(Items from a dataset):
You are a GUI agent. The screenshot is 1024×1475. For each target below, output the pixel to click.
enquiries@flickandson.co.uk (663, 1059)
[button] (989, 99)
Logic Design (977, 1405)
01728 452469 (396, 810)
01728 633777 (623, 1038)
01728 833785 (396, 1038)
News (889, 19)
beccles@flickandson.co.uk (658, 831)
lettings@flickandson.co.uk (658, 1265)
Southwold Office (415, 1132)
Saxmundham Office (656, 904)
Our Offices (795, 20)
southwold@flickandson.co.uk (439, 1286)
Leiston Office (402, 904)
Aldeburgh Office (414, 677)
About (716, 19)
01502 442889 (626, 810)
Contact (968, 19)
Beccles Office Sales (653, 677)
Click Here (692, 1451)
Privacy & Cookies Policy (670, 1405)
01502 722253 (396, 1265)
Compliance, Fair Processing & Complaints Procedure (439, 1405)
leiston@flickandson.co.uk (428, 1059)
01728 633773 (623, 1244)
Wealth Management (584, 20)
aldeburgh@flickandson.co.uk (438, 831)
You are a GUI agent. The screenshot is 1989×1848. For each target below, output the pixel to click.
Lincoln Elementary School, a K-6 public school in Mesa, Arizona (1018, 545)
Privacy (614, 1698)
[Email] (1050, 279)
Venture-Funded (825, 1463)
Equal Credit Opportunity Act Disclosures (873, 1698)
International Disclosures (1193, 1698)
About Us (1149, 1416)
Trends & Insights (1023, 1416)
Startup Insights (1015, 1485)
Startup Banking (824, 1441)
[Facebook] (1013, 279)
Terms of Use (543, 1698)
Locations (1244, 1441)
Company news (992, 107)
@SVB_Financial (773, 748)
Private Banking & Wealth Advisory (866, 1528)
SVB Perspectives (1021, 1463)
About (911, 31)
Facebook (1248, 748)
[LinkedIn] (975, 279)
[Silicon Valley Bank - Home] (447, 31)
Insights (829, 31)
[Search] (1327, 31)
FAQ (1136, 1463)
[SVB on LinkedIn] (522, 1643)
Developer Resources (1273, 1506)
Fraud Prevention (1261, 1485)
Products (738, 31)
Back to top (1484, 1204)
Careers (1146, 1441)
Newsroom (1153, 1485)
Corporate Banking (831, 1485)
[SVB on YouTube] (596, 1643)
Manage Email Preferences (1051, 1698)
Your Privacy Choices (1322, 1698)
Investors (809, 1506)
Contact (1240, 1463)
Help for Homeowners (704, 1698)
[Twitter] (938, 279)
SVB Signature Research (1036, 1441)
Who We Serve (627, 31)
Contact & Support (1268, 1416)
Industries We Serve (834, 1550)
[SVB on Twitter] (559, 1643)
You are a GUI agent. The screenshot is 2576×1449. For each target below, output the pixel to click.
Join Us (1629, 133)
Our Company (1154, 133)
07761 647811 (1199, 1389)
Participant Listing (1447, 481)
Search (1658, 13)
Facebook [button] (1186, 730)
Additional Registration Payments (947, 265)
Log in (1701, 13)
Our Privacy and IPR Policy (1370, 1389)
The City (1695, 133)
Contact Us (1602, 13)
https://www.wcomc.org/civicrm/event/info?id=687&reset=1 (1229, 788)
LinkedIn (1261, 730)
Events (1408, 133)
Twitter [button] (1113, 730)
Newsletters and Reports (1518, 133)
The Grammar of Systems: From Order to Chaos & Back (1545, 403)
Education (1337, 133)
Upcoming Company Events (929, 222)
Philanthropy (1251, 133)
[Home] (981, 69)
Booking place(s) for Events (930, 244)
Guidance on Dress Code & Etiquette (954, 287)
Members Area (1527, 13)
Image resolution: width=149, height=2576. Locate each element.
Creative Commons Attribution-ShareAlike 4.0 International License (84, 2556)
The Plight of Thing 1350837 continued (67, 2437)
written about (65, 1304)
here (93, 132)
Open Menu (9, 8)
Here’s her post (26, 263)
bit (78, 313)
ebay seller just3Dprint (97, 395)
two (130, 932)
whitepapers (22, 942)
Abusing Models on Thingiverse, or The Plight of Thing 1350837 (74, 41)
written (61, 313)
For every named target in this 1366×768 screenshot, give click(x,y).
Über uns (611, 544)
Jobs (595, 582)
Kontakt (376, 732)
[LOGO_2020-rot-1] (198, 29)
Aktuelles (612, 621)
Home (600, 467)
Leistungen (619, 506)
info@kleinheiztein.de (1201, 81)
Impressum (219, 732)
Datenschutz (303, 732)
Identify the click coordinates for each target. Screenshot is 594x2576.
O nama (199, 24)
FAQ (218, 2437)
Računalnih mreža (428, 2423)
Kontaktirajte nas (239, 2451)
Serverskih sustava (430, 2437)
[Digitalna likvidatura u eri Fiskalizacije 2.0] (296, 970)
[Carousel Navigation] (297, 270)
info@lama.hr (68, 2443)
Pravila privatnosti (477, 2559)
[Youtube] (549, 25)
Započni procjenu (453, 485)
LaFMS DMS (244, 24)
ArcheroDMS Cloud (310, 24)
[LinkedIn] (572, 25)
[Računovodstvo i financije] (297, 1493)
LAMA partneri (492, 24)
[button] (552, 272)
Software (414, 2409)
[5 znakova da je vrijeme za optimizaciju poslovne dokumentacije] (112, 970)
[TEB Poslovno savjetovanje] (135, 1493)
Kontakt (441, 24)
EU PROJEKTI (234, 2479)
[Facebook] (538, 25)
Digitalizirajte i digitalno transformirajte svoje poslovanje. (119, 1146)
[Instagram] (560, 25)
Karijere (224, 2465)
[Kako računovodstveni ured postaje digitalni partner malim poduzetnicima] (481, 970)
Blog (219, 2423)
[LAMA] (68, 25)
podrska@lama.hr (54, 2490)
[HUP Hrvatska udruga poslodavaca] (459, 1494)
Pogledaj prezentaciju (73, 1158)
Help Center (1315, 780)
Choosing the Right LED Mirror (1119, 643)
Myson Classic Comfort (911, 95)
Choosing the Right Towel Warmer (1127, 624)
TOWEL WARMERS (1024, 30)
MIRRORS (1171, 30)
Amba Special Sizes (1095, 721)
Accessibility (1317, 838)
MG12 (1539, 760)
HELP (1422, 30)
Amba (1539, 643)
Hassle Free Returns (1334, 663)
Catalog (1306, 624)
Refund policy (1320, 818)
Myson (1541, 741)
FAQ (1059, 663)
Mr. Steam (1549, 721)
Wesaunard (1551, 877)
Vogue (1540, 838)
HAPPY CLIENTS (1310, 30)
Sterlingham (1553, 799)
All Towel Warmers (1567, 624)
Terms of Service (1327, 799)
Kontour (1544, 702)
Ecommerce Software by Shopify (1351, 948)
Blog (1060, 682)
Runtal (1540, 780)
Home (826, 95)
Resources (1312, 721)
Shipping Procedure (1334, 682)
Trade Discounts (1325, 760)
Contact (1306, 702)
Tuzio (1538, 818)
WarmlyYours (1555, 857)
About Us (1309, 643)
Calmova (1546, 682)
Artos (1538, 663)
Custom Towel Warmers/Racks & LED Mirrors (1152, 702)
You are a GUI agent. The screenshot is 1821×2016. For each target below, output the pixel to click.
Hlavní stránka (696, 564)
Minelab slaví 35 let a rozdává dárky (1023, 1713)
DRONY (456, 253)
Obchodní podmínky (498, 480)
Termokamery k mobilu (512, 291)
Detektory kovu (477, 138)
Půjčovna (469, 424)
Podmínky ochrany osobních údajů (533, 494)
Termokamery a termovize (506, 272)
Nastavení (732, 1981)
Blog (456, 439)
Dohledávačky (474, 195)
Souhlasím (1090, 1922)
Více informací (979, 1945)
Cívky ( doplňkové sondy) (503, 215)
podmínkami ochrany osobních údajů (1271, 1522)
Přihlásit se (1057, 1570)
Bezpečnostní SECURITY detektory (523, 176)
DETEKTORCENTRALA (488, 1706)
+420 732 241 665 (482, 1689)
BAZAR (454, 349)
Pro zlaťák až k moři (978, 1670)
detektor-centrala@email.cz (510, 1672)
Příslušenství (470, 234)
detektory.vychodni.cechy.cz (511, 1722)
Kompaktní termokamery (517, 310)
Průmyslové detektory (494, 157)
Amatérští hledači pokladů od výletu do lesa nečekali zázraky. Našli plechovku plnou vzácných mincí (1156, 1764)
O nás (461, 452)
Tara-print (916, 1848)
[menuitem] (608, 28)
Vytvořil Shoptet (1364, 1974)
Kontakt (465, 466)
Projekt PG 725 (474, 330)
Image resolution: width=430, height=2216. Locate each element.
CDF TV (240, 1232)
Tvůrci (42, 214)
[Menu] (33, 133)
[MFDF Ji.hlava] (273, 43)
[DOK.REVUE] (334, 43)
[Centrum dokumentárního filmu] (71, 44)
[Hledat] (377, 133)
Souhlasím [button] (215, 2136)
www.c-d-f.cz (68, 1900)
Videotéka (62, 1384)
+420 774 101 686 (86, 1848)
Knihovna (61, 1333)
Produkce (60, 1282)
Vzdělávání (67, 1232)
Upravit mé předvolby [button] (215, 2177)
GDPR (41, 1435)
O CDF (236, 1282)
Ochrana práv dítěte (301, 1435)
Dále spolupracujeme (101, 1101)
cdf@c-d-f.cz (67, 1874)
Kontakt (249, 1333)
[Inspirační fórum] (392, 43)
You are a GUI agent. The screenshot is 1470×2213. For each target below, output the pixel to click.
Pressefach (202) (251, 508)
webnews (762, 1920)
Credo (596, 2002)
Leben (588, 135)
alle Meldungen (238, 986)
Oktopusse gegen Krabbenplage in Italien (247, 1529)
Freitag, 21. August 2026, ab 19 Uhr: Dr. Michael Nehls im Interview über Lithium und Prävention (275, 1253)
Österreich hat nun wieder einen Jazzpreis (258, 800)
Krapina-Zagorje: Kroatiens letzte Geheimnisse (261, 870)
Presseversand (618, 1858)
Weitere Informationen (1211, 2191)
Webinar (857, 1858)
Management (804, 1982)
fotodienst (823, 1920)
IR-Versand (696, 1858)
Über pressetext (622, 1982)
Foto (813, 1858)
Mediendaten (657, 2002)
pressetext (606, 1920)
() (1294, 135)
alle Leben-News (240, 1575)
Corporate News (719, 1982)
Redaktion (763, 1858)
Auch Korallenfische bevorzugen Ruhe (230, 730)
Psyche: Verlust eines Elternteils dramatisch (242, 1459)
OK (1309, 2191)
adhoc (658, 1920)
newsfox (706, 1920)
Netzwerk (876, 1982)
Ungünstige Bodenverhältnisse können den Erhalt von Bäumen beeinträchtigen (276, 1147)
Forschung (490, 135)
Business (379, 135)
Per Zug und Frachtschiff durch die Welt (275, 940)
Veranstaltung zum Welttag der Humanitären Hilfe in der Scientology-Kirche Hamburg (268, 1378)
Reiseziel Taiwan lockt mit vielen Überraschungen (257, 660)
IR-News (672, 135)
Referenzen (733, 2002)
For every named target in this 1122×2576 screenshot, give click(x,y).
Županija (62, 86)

(Task brief): Above are the records. Copy the lines beginning at the one that has "Oktopusse gegen Krabbenplage" and ending with the one that has "pressetext (606, 1920)", unchanged.

(Answer for the task):
Oktopusse gegen Krabbenplage in Italien (247, 1529)
Freitag, 21. August 2026, ab 19 Uhr: Dr. Michael Nehls im Interview über Lithium und Prävention (275, 1253)
Österreich hat nun wieder einen Jazzpreis (258, 800)
Krapina-Zagorje: Kroatiens letzte Geheimnisse (261, 870)
Presseversand (618, 1858)
Weitere Informationen (1211, 2191)
Webinar (857, 1858)
Management (804, 1982)
fotodienst (823, 1920)
IR-Versand (696, 1858)
Über pressetext (622, 1982)
Foto (813, 1858)
Mediendaten (657, 2002)
pressetext (606, 1920)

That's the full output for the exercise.